The Digeo Difference

Supporting a Web-enabled media hub and HD DVR in more than 100 cable markets across the country is a lot different than selling your average CE black box. Think of what’s involved in aggregating and managing more than 3,000 unique program guides, not to mention taking over as the first-line support for more than 2.5 million digital cable customers (and growing). Digeo’s headquarters is in my own backyard, so in late January, while reviewing the Moxi, I tripped over to the company’s Kirkland, Washington, facilities for a peek behind the curtain.

Digeo was founded in 1999 by Paul Allen, who had a degree of success back in the day with a startup called Microsoft. Moxi was acquired in 2002, and Greg Gudorf came in to lead the Moxi team based on his experience rolling out Sony’s DIRECTV set-top boxes years ago. Gudorf says Digeo is targeting the nation’s most discerning 12 to 15 million digital cable customers. It takes a big back end to fill an order like this. And Digeo’s got back. Its headquarters is loaded with banks of hardware in climate-controlled rooms. Overall, the place looks more like a network operations center than a hardware manufacturer. This is where Digeo monitors its network of remote servers that push and pull data to and from its customers’ boxes and the cable operators. It also does extensive QA and compatibility testing on all incoming channel streams on its network. Yes, that means it’s someone’s job to QA the adult channels’ content across the network (and no, I don’t know what your odds are of landing that job).

For Moxi owners, Digeo becomes your first line of 24/7 support for any issues with your cable or Moxi service. If a customer is experiencing any difficulties getting it up and running or staying that way, Digeo’s customer support reps (CSRs) can and will hot-conference in the cable company for resolution. Web-based tools allow the CSRs to connect to the customers’ boxes and perform diagnostics and correct issues remotely, in real time, just like a cable or satellite provider would. Rather than simply selling a box, Digeo is selling and supporting a vast network and customer support backbone.

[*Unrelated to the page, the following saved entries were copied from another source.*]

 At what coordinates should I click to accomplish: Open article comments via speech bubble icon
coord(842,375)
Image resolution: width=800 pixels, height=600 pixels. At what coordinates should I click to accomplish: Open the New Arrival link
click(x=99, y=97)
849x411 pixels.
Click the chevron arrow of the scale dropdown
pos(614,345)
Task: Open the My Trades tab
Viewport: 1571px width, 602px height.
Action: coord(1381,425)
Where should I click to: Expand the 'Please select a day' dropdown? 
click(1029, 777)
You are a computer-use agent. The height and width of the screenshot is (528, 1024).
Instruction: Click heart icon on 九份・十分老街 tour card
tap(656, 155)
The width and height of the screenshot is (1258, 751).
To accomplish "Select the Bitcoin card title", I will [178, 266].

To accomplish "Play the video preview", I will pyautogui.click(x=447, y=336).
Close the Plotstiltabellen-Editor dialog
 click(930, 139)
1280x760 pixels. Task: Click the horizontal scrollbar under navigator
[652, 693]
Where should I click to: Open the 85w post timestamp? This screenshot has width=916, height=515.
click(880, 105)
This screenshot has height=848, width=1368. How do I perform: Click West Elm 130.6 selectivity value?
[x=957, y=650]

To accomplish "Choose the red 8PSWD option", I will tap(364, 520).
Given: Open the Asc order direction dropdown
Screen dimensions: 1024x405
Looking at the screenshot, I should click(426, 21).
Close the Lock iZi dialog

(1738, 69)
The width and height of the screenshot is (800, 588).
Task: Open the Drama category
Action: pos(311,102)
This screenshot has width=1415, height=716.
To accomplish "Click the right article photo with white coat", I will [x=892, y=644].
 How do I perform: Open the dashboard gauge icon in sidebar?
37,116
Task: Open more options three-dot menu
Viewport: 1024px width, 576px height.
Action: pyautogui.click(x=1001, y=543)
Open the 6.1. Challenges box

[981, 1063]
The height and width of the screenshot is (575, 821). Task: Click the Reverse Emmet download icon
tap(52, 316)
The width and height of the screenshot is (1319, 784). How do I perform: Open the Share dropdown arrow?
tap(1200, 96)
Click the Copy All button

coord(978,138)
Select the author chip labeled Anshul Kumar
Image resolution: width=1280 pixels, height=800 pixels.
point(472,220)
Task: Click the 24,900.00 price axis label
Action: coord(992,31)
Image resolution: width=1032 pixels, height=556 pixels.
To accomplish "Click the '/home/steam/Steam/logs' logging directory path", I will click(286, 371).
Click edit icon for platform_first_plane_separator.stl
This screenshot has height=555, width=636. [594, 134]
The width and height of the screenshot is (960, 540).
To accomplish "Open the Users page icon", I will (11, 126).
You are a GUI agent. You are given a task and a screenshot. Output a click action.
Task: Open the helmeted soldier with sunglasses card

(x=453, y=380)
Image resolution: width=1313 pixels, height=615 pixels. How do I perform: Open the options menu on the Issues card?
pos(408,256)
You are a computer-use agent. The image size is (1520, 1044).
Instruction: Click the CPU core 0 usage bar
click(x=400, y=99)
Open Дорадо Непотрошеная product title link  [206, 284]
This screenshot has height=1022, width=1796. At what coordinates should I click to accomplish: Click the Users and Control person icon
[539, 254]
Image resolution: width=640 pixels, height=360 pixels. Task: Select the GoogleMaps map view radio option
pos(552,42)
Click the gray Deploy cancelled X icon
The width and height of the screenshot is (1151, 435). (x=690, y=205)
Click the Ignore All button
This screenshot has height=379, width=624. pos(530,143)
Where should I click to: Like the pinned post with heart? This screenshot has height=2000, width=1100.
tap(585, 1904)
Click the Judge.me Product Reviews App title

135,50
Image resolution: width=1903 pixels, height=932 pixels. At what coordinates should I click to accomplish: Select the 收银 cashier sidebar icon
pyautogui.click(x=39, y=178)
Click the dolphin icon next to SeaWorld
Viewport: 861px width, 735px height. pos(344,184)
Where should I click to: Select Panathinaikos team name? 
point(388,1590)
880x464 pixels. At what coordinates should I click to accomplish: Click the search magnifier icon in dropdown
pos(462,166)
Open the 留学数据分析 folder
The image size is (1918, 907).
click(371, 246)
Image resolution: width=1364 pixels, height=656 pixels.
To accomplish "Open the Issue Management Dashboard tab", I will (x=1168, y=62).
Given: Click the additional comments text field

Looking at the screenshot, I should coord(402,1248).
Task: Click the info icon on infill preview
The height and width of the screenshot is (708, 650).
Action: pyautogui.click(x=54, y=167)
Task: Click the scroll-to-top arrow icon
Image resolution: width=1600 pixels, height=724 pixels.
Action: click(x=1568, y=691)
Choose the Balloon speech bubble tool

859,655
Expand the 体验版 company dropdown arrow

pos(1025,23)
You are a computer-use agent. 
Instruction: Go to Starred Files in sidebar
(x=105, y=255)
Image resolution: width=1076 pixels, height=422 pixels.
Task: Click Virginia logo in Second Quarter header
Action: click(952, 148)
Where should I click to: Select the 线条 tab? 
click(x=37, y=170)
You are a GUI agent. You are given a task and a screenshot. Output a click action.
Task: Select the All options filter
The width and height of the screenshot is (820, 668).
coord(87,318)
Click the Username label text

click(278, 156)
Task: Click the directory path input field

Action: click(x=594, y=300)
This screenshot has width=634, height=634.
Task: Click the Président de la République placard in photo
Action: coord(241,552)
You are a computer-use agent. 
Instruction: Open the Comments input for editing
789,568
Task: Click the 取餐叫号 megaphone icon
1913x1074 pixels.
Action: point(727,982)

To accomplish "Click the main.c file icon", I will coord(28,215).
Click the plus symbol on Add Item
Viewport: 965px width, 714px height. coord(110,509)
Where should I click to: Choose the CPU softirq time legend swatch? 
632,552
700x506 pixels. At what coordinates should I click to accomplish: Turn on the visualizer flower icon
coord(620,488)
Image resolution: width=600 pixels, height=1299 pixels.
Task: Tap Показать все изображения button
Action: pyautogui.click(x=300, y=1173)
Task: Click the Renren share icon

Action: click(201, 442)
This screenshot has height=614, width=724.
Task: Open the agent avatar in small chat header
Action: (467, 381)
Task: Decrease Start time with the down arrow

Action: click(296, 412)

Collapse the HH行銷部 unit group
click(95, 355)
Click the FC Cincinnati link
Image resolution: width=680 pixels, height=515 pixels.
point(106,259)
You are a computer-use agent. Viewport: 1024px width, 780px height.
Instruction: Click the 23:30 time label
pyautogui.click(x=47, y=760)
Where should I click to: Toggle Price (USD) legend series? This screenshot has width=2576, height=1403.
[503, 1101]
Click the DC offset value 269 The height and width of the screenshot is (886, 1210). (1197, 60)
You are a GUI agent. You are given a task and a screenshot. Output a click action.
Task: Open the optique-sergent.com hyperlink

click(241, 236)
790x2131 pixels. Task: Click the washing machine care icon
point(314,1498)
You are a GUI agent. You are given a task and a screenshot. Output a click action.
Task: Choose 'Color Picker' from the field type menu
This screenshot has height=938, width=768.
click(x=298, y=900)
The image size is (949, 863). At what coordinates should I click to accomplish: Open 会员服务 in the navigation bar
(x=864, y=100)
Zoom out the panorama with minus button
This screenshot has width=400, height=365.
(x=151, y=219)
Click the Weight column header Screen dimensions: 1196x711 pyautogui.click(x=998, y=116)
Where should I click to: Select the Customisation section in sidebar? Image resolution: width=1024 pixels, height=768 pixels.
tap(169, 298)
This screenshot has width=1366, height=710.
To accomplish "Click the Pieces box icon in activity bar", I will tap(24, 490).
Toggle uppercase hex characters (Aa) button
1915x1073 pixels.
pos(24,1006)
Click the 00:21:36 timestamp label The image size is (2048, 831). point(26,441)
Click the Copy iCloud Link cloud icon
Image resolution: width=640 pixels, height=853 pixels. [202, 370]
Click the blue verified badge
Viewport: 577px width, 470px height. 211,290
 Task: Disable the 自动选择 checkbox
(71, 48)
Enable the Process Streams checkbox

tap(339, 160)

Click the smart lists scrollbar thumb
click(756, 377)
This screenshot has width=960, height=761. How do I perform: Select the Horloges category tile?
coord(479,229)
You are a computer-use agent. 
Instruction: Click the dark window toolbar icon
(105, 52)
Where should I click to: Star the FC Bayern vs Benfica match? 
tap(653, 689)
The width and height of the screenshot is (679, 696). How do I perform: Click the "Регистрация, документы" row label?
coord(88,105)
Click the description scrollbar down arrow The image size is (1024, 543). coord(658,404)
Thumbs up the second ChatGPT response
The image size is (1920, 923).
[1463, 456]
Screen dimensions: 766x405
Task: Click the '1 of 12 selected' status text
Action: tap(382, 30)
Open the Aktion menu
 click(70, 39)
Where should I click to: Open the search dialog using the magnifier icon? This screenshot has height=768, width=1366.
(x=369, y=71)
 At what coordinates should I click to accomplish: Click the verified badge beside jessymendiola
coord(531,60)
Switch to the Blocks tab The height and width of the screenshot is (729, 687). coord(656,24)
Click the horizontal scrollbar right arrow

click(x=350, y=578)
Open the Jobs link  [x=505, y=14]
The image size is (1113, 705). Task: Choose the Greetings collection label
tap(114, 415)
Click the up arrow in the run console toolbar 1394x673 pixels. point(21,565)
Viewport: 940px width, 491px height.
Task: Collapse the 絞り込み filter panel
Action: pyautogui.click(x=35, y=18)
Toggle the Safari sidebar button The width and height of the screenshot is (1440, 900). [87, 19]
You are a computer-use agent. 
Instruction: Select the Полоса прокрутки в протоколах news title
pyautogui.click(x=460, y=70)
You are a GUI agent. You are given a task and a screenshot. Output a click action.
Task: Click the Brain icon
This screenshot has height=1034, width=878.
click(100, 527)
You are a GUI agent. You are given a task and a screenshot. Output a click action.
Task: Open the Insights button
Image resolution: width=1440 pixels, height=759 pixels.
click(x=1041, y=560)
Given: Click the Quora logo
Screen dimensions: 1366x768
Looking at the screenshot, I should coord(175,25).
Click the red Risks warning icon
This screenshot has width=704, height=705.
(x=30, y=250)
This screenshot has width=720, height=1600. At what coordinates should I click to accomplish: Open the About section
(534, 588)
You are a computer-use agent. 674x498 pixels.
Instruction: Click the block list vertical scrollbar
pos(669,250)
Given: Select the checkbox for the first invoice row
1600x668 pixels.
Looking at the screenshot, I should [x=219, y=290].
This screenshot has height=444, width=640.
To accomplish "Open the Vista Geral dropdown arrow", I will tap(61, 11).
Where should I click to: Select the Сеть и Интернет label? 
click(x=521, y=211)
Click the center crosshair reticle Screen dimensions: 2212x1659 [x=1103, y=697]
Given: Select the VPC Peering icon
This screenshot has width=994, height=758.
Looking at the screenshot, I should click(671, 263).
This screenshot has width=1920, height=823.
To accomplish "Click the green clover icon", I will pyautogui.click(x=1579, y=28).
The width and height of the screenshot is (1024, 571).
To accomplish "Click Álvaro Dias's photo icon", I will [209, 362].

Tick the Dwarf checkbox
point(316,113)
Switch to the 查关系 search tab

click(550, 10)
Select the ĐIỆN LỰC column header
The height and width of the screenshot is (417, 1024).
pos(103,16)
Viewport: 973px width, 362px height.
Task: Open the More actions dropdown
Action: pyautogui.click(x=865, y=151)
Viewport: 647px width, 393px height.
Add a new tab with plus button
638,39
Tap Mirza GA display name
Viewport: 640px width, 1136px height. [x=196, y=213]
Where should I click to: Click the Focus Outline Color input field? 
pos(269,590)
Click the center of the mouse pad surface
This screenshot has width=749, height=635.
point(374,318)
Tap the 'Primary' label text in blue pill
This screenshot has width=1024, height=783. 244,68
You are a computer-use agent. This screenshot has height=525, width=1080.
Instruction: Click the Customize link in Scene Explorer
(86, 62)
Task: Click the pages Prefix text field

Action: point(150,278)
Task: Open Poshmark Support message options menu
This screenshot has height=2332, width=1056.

More innovation promises to follow. Digeo has been granted 120 patents so far, and it has at least 50 more pending. Digeo was testing switched digital video when I was there, and that rollout is scheduled for this summer. This means it will have more digital channels on more cable systems. In addition, look for multiroom networking to expand the Moxi ecosystem with the introduction later this year of the Moxi Mate. This is a small, silent, Ethernet-driven box with no integral hard drive. It can stream recorded content to a Mate in any room(s) connected to a Moxi HD DVR via Ethernet, and by the fall, it will be able to stream live TV too. And of course, Tru2way is out there too.